Friday, June 20, 2008

OPEC Conversation with Steve Waldman, Part 2: Optimize Revenue, and Invest It Well

Steve's reply to my previous post is here. I answer back here:

I agree that if all they care about is maximizing their own wealth, then they will optimize current revenue as monopolists, which usually means withholding some supply.

But they would do it only to increase current revenues, not to save the oil for later because they think it's better to hold as an asset, for like 40 years, than stock or other conventional assets they could have purchased instead.

And, if they hold the oil in the ground as a form of saving it as an asset, the only possible time horizon for that would be like 40 years. What if they say, oh, I'll hold it in the ground as an investment for just 1 year, then sell it? What return would they get? In a year they should just still sell the optimal amount for a monopolist to maximize revenue, and in a year they would still have way more than enough from other oil in the ground to do that, or to sell any feasible quantity, so that unit that they held aside as an investment would just sit there.

It would do the same thing next year, and the year after, and the year after. It would only make a difference and actually be sold in about 40 years when they ran out of other oil in the ground.
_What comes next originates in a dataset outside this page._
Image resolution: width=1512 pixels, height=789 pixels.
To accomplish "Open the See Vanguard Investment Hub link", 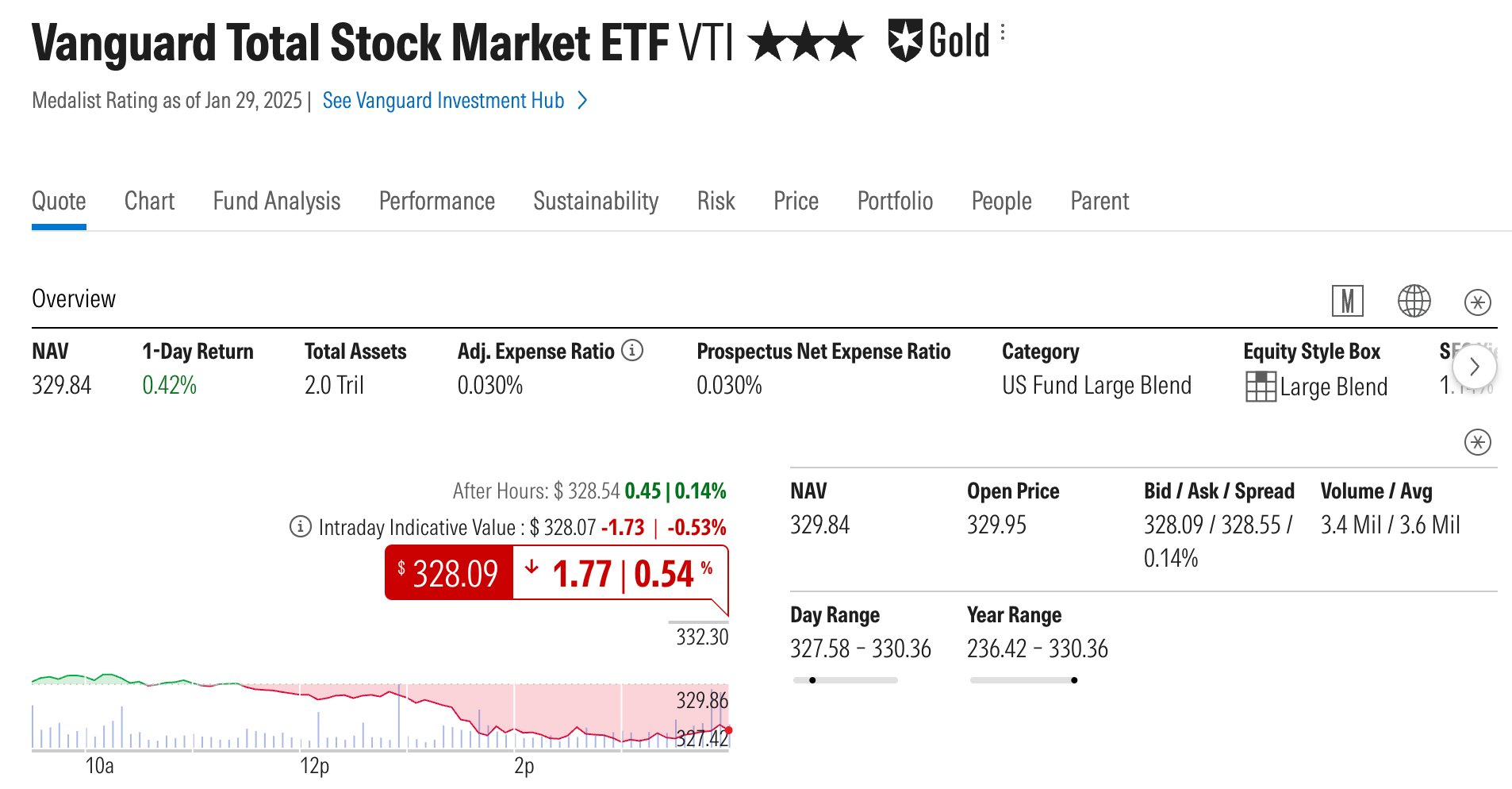I will (443, 101).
So it would just sit and make no money for 40 years, and then make it's selling price 40 years later.

For that selling price to make even a paltry 1% real return, the real price of oil would have to go from $130 today to $194. And the odds are great that in 40 years the price of oil will collapse due to the advance of substitute and efficiency technology. From what I've read, reliable sources, plug-in hybrids and pure electrics should become inexpensive and common in only like 20 years or less, pushing average global mileage per gallon into the hundreds, if not thousands. And for electricity there's nuclear, solar (see the Scientific American article mentioned in my previous post), coal (hopefully with carbon sequestering), etc.
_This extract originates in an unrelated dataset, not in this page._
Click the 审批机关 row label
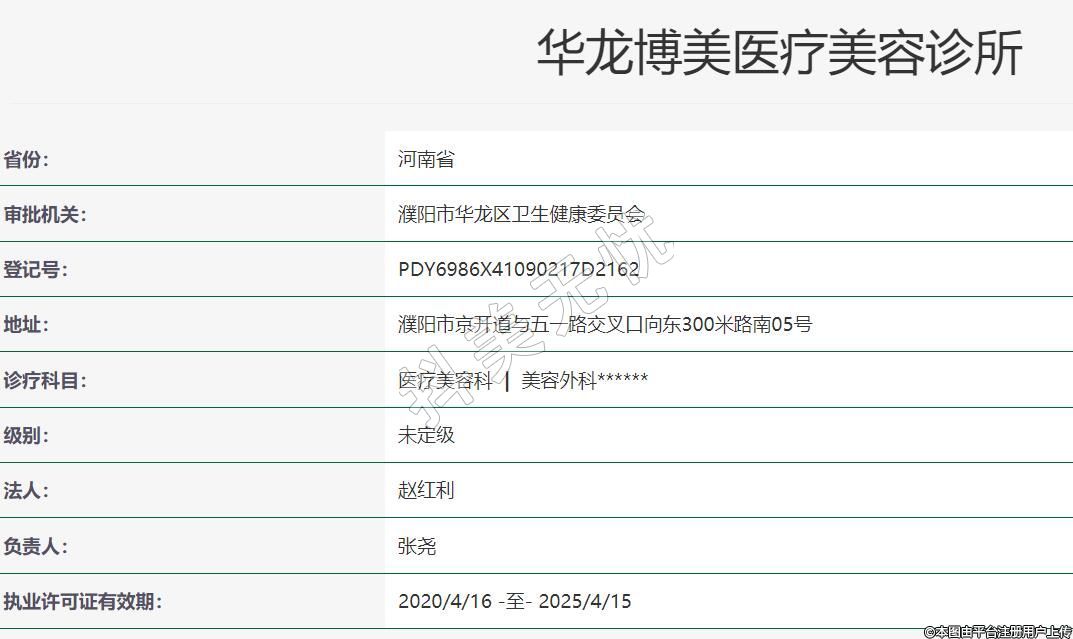Screen dimensions: 1073x639 coord(45,214)
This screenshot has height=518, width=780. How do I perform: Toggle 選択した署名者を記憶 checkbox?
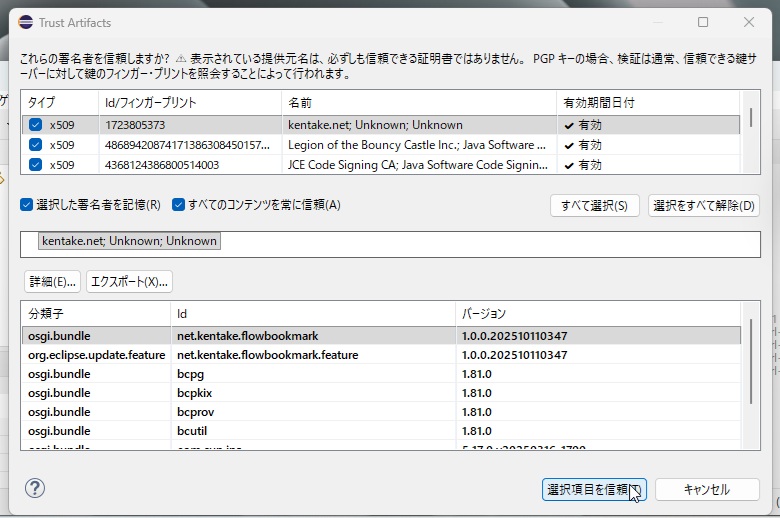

Investing the $130 in keeping the barrel in the ground is a terrible idea. Yes, there is risk to stocks, but it's reasonable. The risk to keeping that barrel of oil in the ground as an investment for 40 years is much greater than the risk with stocks, and the expected return is much lower. Any conventional investment is much better than this. If I had to, I would estimate that the marginal revenue from an additional barrel of oil would have to be way below $130 for keeping it in the ground to be a good investment.

With regard to how good an investment a diversified stock portfolio is over the long run, I'd say it is the best for any single asset class, not just due to the historical performance and the arguments of Siegel (not all of which I agree with), but due to a tremendous amount of other evidence, theory, and other logic, which would take about 50 pages to really explain well even at a basic level.

I would add that If you follow a balanced money plan (see Harvard Professor Elizabeth Warrens book, "All Your Worth") or my INDV 102 course syllabus, it's not that hard to sock away a substantial amount in a well diversified stock portfolio each month. Following Dr. Warren's Plan means keeping your expenses, especially your fixed expenses, low enough that if the market swings up and down 5, 10, even 15+ percent, most people won't feel that stressed because they will know that their savings are still quite high relative to their expenses and income. And, the modern stock markets of the U.S. and Western Europe are quite different from the ones of 1950 and earlier. The odds of a communist takeover and expropriation, or anything like that, are virtually zero. The odds of something like the great depression happening are very tiny with the learning, track record, and resulting support of Keynesian-type policies.

Finally, with regard to heavy investing by OPEC pushing demand for stocks up and risk-adjusted returns down. First, note that the world stock market is vast even relative to OPEC money, but also, I have a working paper on the issue of whether a substantial increase in stock demand would push down risk-adjusted returns, or push them down much.

The main idea is that mostly due to the high prevalence of constant and increasing returns to scale in many productive processes and endeavors, the supply curve of investment opportunities may be very long and flat even for amounts of stock investment much higher than today's level. It might even curve up for a while due to increasing returns to scale.